* Brief *
Could you filter the records below and return each line that holds "title"?

Records from a collection:

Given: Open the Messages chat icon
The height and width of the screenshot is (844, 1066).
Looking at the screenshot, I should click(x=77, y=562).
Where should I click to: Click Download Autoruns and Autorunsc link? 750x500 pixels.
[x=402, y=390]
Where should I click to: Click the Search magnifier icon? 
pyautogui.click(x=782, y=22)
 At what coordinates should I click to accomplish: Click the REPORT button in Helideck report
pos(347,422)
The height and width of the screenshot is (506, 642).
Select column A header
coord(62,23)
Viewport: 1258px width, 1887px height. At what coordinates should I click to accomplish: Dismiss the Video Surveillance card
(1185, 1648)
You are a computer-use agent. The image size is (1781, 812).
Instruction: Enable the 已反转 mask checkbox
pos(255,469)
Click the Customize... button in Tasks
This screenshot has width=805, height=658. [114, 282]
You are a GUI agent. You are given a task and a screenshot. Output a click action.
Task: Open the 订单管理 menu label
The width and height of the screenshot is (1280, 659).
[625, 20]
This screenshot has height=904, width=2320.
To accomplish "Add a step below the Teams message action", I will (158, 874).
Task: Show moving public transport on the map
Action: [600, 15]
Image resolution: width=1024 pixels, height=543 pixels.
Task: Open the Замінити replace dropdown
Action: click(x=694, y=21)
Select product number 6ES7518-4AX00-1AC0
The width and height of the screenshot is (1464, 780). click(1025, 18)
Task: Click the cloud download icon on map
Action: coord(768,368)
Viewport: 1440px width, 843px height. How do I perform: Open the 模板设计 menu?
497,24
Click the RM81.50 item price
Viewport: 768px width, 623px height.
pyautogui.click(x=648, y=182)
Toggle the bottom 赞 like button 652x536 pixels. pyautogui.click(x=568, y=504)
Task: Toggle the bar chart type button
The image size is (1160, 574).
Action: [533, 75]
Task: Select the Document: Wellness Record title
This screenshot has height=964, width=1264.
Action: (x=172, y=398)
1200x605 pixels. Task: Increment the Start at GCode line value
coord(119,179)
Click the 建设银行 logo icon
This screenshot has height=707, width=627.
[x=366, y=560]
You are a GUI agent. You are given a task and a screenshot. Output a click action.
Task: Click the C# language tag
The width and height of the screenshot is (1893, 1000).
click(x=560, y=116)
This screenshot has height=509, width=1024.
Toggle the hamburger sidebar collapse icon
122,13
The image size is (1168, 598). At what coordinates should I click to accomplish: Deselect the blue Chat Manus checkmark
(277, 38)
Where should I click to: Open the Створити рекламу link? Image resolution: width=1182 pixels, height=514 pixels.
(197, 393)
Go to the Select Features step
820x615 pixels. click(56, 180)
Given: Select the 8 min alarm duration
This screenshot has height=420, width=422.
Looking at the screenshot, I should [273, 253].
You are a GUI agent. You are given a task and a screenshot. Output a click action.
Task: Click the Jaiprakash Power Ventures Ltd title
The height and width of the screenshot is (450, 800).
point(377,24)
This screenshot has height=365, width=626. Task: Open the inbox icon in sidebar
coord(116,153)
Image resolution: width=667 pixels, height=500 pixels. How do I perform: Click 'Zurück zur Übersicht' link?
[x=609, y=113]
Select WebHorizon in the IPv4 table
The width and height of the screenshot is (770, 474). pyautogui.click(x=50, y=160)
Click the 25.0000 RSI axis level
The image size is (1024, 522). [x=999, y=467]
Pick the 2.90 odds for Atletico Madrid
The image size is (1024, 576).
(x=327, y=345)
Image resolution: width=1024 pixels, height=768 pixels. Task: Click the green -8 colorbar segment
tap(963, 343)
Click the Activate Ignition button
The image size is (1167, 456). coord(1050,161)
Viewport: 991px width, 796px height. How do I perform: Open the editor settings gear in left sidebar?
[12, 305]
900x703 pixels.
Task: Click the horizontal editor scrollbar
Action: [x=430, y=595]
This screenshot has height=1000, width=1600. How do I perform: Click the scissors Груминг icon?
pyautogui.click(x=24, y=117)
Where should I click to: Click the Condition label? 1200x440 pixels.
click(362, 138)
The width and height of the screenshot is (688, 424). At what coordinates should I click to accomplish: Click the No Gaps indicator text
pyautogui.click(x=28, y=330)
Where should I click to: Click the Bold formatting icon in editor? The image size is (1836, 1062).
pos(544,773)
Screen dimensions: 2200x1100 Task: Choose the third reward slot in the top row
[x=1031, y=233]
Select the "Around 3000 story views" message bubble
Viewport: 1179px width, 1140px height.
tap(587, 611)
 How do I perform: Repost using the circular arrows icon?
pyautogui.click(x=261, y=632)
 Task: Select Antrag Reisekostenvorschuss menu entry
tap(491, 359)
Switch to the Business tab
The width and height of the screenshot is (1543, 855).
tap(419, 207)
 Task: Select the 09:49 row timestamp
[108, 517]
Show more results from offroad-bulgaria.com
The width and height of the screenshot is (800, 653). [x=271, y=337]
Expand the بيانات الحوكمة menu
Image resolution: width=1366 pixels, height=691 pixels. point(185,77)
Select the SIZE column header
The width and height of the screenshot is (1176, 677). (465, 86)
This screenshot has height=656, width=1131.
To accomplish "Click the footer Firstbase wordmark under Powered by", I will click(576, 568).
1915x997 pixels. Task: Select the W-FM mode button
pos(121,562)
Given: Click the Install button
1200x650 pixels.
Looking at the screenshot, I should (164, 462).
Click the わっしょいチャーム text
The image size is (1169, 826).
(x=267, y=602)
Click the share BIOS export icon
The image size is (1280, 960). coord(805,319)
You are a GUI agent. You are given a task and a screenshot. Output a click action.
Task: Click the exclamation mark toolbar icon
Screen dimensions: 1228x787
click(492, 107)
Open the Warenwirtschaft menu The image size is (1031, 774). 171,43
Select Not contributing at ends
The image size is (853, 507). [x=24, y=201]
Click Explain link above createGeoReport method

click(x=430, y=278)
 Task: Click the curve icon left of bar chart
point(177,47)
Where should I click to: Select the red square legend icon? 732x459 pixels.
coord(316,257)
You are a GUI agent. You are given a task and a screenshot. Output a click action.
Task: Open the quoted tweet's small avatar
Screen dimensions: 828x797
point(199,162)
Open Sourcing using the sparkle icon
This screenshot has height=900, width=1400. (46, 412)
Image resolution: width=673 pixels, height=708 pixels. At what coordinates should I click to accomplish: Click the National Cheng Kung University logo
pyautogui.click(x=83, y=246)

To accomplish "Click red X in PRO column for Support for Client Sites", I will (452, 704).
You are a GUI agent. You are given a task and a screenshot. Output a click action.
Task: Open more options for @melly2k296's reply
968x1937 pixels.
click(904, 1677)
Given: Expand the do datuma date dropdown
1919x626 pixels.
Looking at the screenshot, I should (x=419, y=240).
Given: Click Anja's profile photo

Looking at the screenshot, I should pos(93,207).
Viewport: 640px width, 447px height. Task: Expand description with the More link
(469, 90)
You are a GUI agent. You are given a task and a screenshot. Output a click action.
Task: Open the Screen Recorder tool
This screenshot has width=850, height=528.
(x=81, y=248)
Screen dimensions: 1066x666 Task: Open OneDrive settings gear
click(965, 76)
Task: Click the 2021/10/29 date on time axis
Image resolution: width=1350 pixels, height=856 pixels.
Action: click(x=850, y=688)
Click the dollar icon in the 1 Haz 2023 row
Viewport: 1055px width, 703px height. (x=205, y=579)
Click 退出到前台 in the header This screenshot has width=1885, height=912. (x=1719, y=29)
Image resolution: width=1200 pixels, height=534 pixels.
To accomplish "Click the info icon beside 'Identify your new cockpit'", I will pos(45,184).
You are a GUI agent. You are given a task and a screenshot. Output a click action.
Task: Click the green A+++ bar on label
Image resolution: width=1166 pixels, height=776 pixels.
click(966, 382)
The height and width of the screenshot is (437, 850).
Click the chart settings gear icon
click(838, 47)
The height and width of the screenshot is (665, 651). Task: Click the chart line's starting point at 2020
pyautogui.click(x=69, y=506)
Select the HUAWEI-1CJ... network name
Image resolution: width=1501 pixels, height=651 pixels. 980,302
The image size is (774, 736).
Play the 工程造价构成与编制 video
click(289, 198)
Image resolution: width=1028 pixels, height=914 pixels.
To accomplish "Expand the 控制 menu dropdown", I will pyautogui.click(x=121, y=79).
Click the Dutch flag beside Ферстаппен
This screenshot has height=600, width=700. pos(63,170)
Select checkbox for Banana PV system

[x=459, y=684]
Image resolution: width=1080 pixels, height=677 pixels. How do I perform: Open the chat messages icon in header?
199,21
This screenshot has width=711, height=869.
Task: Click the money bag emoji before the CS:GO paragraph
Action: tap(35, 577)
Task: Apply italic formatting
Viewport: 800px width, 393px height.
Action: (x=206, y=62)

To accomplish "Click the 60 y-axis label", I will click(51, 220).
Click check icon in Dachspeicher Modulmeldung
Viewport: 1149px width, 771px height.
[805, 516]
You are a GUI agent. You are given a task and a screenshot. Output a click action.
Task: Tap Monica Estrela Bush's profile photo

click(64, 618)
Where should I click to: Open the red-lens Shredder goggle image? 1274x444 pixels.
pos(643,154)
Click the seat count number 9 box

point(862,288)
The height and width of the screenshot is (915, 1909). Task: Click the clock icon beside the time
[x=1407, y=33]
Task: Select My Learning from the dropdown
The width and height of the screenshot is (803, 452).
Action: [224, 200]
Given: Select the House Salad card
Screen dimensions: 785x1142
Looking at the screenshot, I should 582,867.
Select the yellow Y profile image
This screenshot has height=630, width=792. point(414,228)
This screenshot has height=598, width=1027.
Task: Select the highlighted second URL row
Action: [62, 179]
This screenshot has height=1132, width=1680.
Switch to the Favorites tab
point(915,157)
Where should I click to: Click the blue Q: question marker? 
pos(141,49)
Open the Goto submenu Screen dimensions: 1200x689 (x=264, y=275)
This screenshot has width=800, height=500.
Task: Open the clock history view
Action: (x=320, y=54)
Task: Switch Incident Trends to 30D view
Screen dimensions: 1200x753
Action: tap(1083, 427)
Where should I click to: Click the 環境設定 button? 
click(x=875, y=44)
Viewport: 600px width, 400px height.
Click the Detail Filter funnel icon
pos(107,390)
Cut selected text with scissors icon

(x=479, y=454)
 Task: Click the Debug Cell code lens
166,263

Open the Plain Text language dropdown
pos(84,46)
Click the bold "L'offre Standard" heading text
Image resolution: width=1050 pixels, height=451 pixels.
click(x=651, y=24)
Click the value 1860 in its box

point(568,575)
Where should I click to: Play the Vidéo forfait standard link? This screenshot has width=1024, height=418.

* Answer *
Task: Select the Document: Wellness Record title
Task: Click the Jaiprakash Power Ventures Ltd title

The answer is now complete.